SUPPLIED INFORMATION:
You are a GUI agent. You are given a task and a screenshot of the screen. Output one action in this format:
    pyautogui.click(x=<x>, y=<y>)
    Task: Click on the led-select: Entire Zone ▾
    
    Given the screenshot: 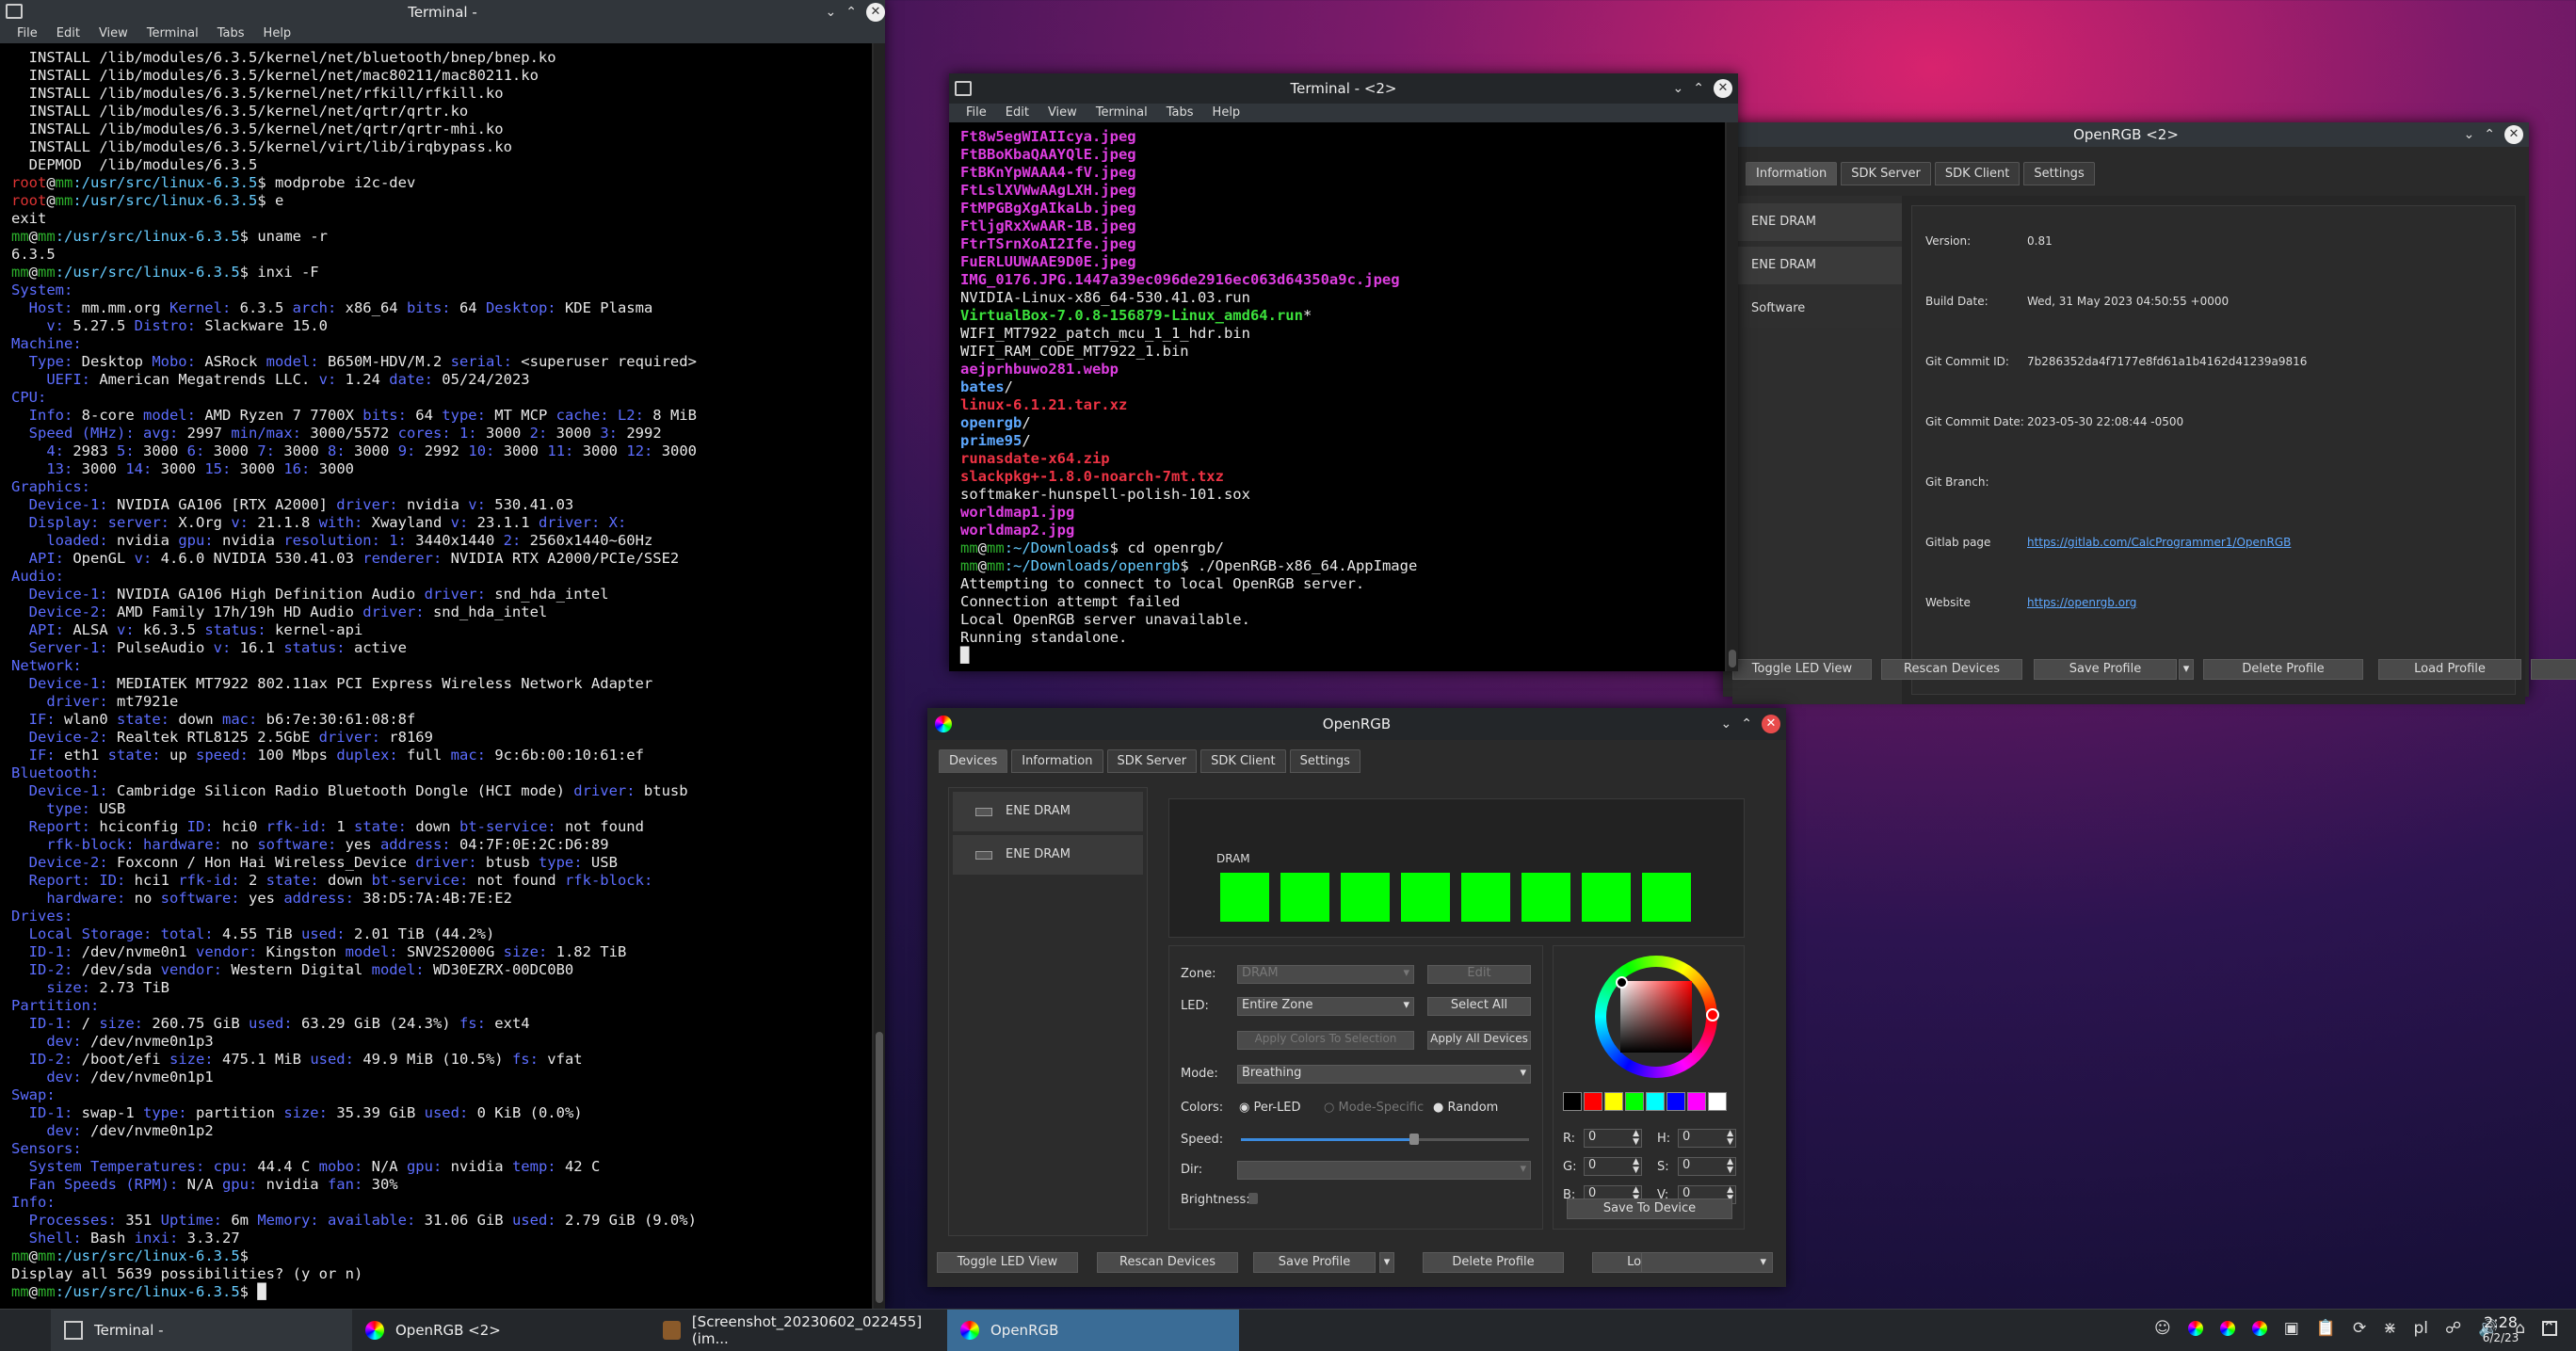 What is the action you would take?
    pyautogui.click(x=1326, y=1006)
* * *
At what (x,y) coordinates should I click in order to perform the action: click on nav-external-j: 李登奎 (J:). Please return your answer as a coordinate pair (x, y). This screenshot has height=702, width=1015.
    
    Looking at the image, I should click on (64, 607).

WHAT THE TASK ASKS: Convert the part of the material that opens with the line containing "At what (x,y)" and closes with the line containing "Looking at the" into a Markdown table with the columns Row and Content. Put a row number in Row and the line in Content, and leave out blank lines.

RESPONSE TO THIS TASK:
| Row | Content |
|---|---|
| 1 | At what (x,y) coordinates should I click in order to perform the action: click on nav-external-j: 李登奎 (J:). Please return your answer as a coordinate pair (x, y). This screenshot has height=702, width=1015. |
| 2 |     Looking at the image, I should click on (64, 607). |